**Quoted passage**
Jah Levi (born 1962) is an American record producer and multi-instrumentalist songwriter, bandleader, luthier and archivist of folk and world music.

==Early life and education==
Son of music producer and folklorist Kenneth S. Goldstein, Jah Levi was born in Philadelphia. His formal education includes a Bachelor of Arts in ethnomusicology with a minor in Black studies from Bard College at Simon's Rock and a master's degree in luthiery from the Roberto-Venn School. He studied world music with international masters and teachers, beginning with guitar lessons as a child in the 1960s from Reverend Gary Davis, whose music his father produced. While his primary instrument is the bass, he trained in the use of over 200 instruments and maintains a vast collection of rare instruments, following in his family lineage as an archivist, producer, and promoter of traditional music from around the world.

==Career==
Jah Levi founded three record labels, including Theocratic Records (1983), Tree of Life Music Circle, and Folklorica Records (2016), producing over 200 albums for musicians in multiple genres from many ethnic traditions. He built the world's first solar-powered music studio for Theocratic Records, Jah Works Studio, in Oregon in the 1980s.

He has produced music featuring Ernest Ranglin, David Grisman, Steve Kimock, Vieux Farka Toure, Tahir Qawwal, Leroy Wallace, Prezident Brown, Lester Chambers, Dildar Hussain, Mutabaruka, and many others at his studios in Oregon and Northern California.

==Music==
His primary band, Jah Levi and the Higher Reasoning, has performed roots reggae music for decades with musicians including "Horsemouth" Leroy Wallace, Ras Pidow, Sachi Hayasaka, Joshua Roseman, Rasul Siddik, Ronnie McQueen. Jerry Johnson and Kevin Batchelor of Steel Pulse, Jay Rodriguez, Kimati Dinizulu, and many other artists for international audiences since the 1980s. The band incorporates elements of ethnic music from all over the world-as well as liturgical chants in Hebrew, Arabic, and other languages.

Jah Levi has played many international events and festivals, including the Glastonbury Festival (England), the Philadelphia Folk Festival, Reggae on the River, Unite in Babylon (Tel Aviv), Mystic Rising, Beloved Sacred Art and Music Festival, Jerusalem Sacred Music Festival, and Seattle Hempfest.

With over 35 years of touring and over 40 albums of his own music released, he has performed on the same stage with Bob Dylan, Peter Gabriel, Ziggy Marley, Burning Spear, Ijahman Levi, Ras Michael, Culture, Israel Vibration, The Itals, Wailing Souls, The Persuasions, Black Uhuru, Andrew Tosh, The Wailers, Hamsa Lila, Lost at Last, Ester Rada and numerous others.

[Stored data]

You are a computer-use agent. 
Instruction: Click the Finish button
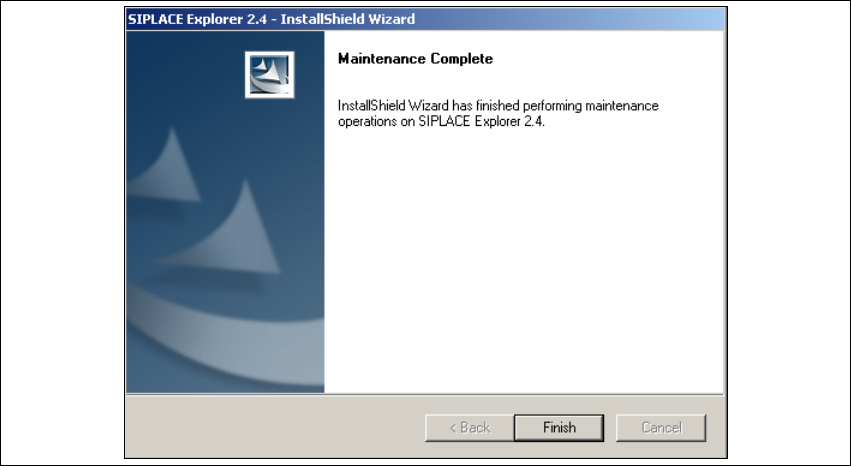pyautogui.click(x=558, y=427)
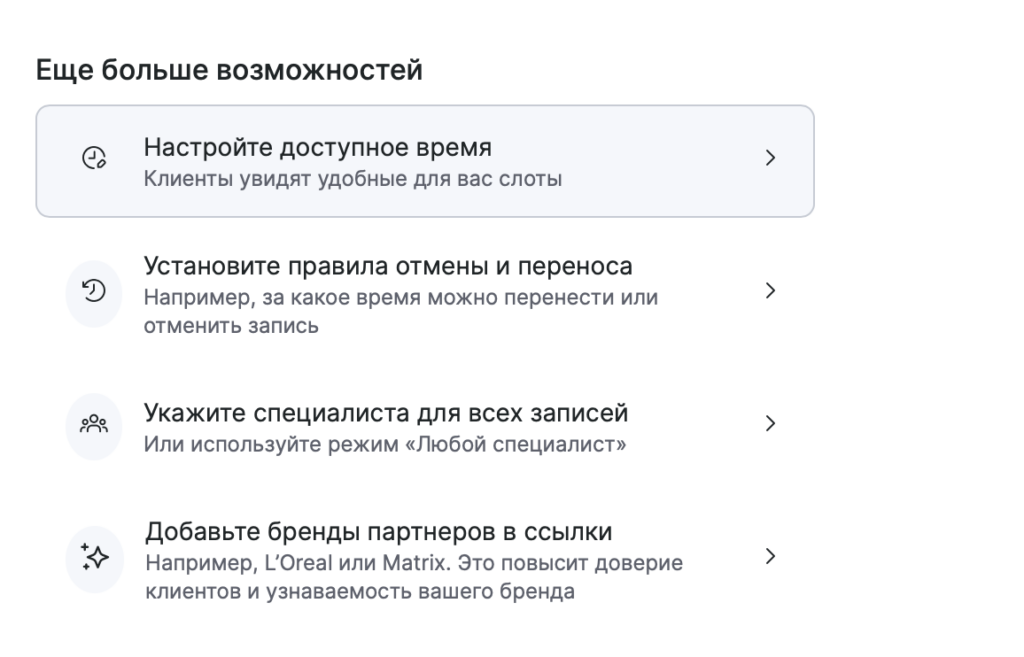1024x657 pixels.
Task: Open «Настройте доступное время» title
Action: point(318,148)
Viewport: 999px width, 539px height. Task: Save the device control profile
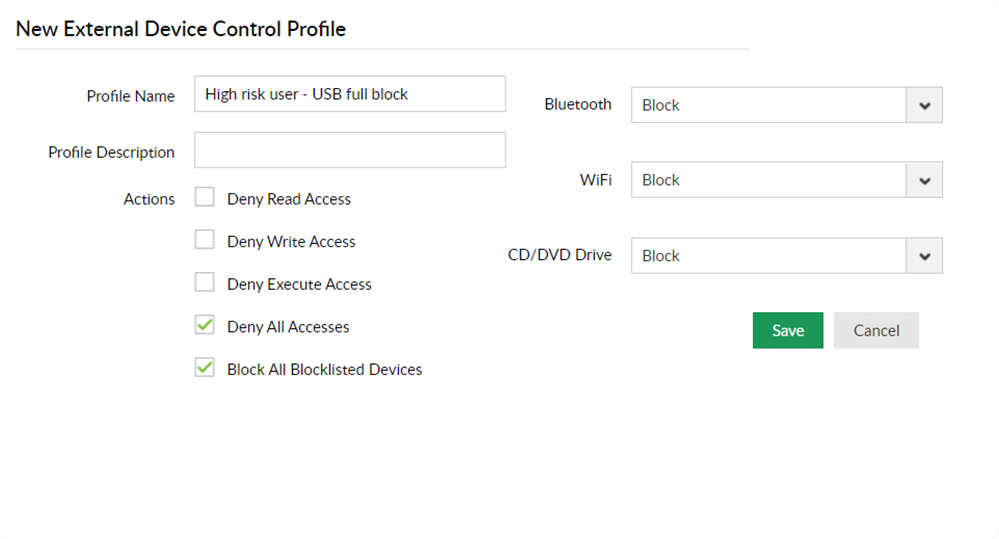click(x=787, y=331)
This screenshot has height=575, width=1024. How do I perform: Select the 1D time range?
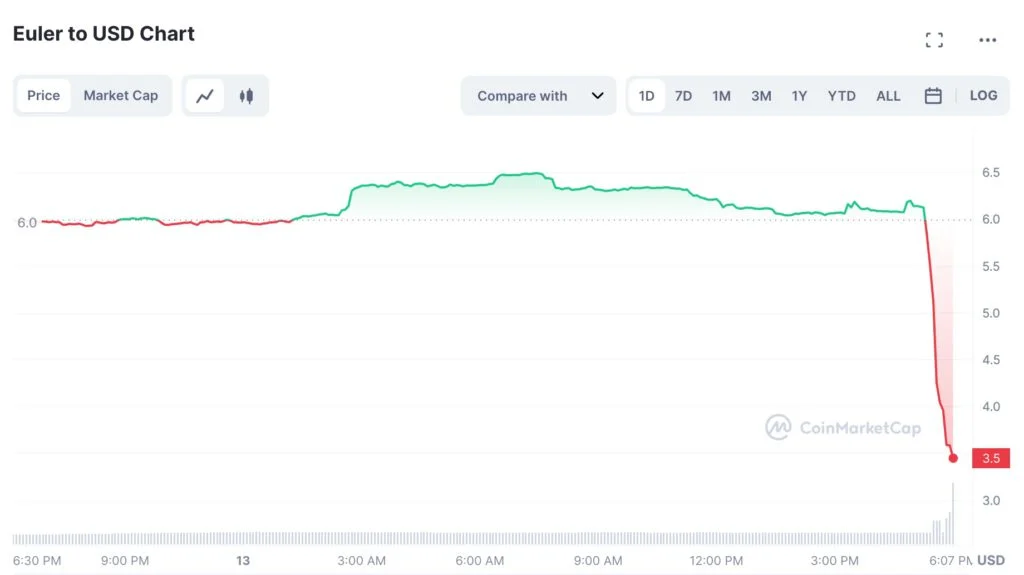click(646, 96)
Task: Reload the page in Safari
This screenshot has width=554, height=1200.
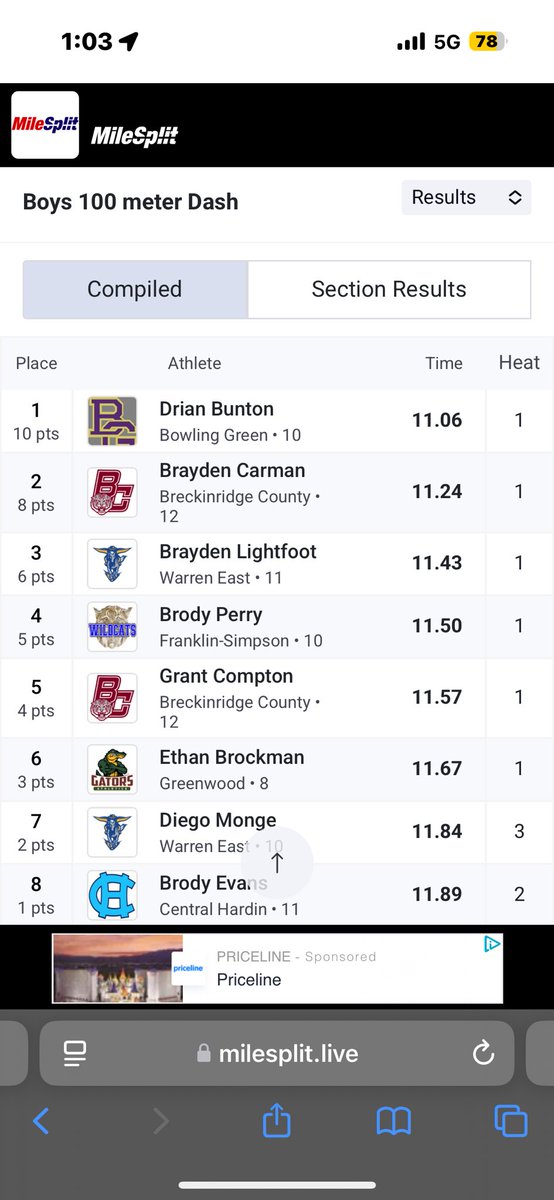Action: pos(482,1052)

**To do**
1. Reproduce everything in the Jah Levi article from "Jah Levi has" down to "and Seattle Hempfest.".
2. According to the Jah Levi article, what degree did he earn from the Roberto-Venn School?
3. Summarize the Jah Levi article in two sentences.

**Responses by task**
1.
Jah Levi has played many international events and festivals, including the Glastonbury Festival (England), the Philadelphia Folk Festival, Reggae on the River, Unite in Babylon (Tel Aviv), Mystic Rising, Beloved Sacred Art and Music Festival, Jerusalem Sacred Music Festival, and Seattle Hempfest.

2. A master's degree in luthiery.

3. Jah Levi, born in Philadelphia in 1962 and the son of folklorist Kenneth S. Goldstein, is an American record producer, multi-instrumentalist, luthier and archivist who founded three record labels, produced over 200 albums and built the world's first solar-powered music studio in Oregon. With his band Jah Levi and the Higher Reasoning he has performed roots reggae for international audiences since the 1980s, playing festivals such as Glastonbury and releasing over 40 albums of his own music.